20. Que nous ne sommes pas la cause de nous-mêmes, mais que c’est Dieu, et que par conséquent il y a un Dieu.

Mais tout le monde n’y prend pas garde comme il faut, et parce que nous savons assez, lorsque nous avons une idée de quelque machine où il y a beaucoup d’artifice, la façon dont nous l’avons eue, et que nous ne saurions nous souvenir de même quand l’idée que nous avons d’un Dieu nous a été communiquée de Dieu, à cause qu’elle a toujours été en nous, il faut que nous fassions encore cette revue, et que nous recherchions quel est donc l’auteur de notre âme ou de notre pensée qui a en soi l’idée des perfections infinies qui sont en Dieu, parce qu’il est évident que ce qui connaît quelque chose de plus parfait que soi ne s’est point donné l’être , à cause que par même moyen il se serait donné toutes les perfections dont il aurait eu connaissance, et par conséquent qu’il ne saurait subsister par aucun autre que par celui qui possède en effet toutes ces perfections, c’est-à-dire qui est Dieu.

21. Que la seule durée de notre vie suffit pour démontrer que Dieu est.

Je ne crois pas qu’on doute de la vérité de cette démonstration, pourvu qu’on prenne garde à la nature du temps ou de la durée de notre vie ; car, étant telle que ses parties ne dépendent point les unes des autres et n’existent jamais ensemble, de ce que nous sommes maintenant, il ne s’ensuit pas nécessairement que nous soyons un moment après, si quelque cause, à savoir la même qui nous a produits, ne continue à nous produire, c’est-à-dire ne nous conserve. Et nous connaissons aisément qu’il n’y a point de force en nous par laquelle nous puissions subsister ou nous conserver un seul moment, et que celui qui a tant de puissance qu’il nous fait subsister hors de lui et qui nous conserve, doit se conserver soi-même, ou plutôt n’a besoin d’être conservé par qui que ce soit, et enfin qu’il est Dieu.

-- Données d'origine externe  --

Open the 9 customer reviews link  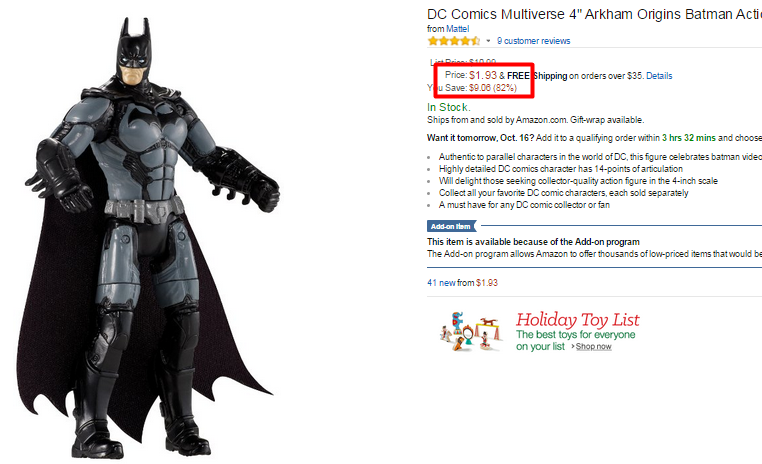point(534,41)
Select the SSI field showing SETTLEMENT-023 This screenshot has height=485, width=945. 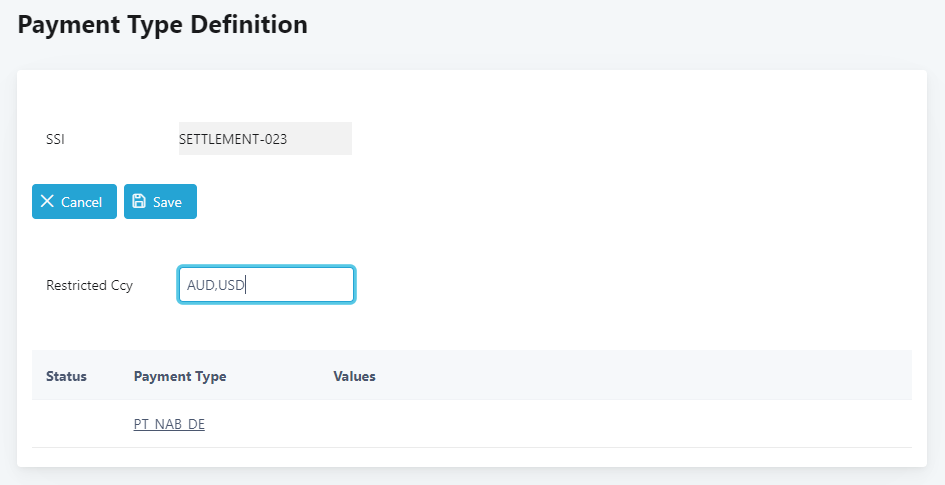(x=265, y=139)
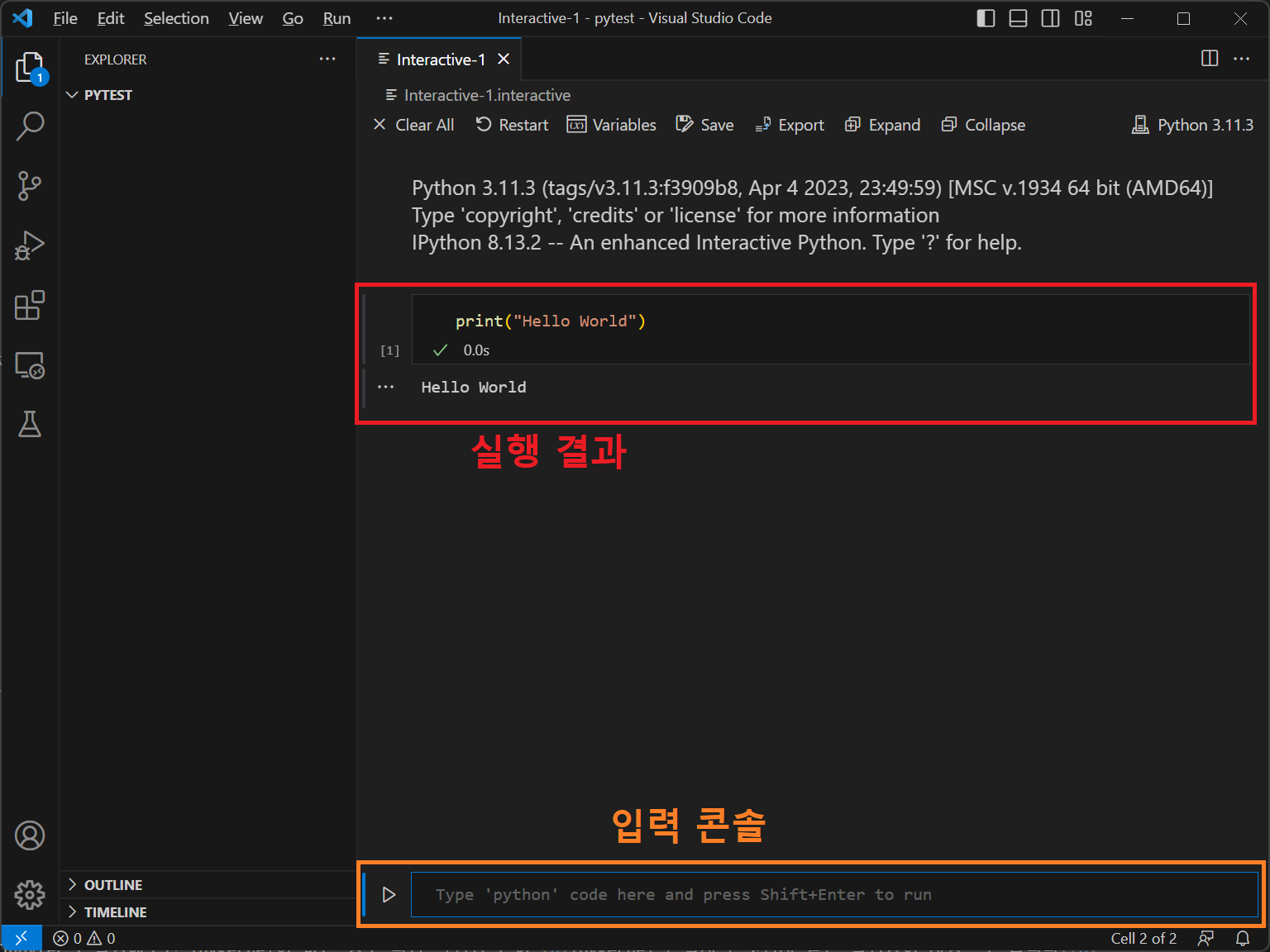Open the Testing flask view
The height and width of the screenshot is (952, 1270).
pyautogui.click(x=30, y=424)
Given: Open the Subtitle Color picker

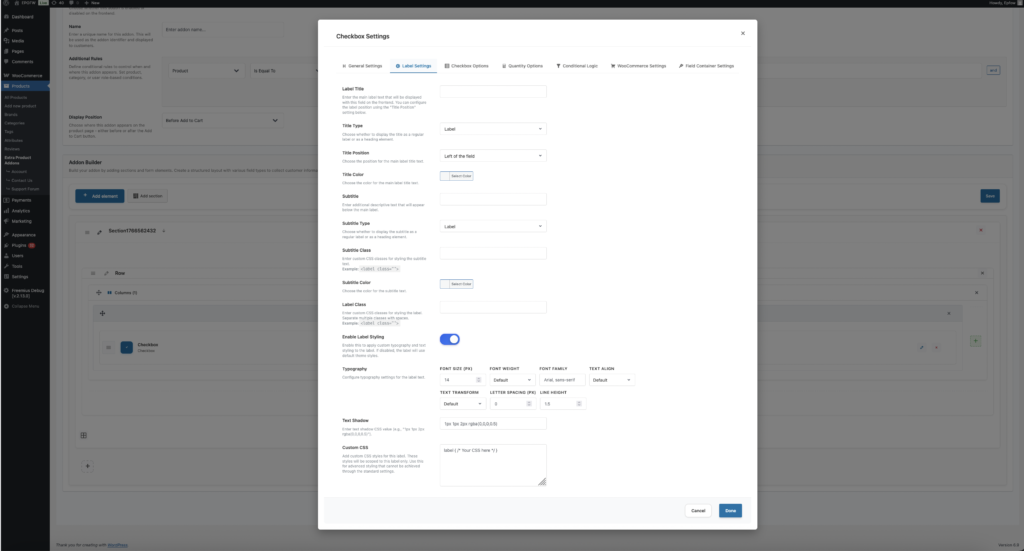Looking at the screenshot, I should pyautogui.click(x=457, y=284).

22. Qu’en connaissant qu’il y a un Dieu en la façon ici expliquée, on connaît aussi tous ses attributs, autant qu’ils peuvent être connus par la seule lumière naturelle.

Nous recevons encore cet avantage, en prouvant de cette sorte l’existence de Dieu, que nous connaissons (35) par même moyen ce qu’il est, autant que le permet la faiblesse de notre nature. Car, faisant réflexion sur l’idée que nous avons naturellement de lui, nous voyons qu’il est éternel, tout-connaissant, tout-puissant, source de toute bonté et vérité, créateur de toutes choses, et qu’enfin il a en soi tout ce en quoi nous pouvons reconnaître quelque perfection infinie ou bien qui n’est bornée d’aucune imperfection.

23. Que Dieu n’est point corporel, et ne connaît point par l’aide des sens comme nous, et n’est point auteur du péché.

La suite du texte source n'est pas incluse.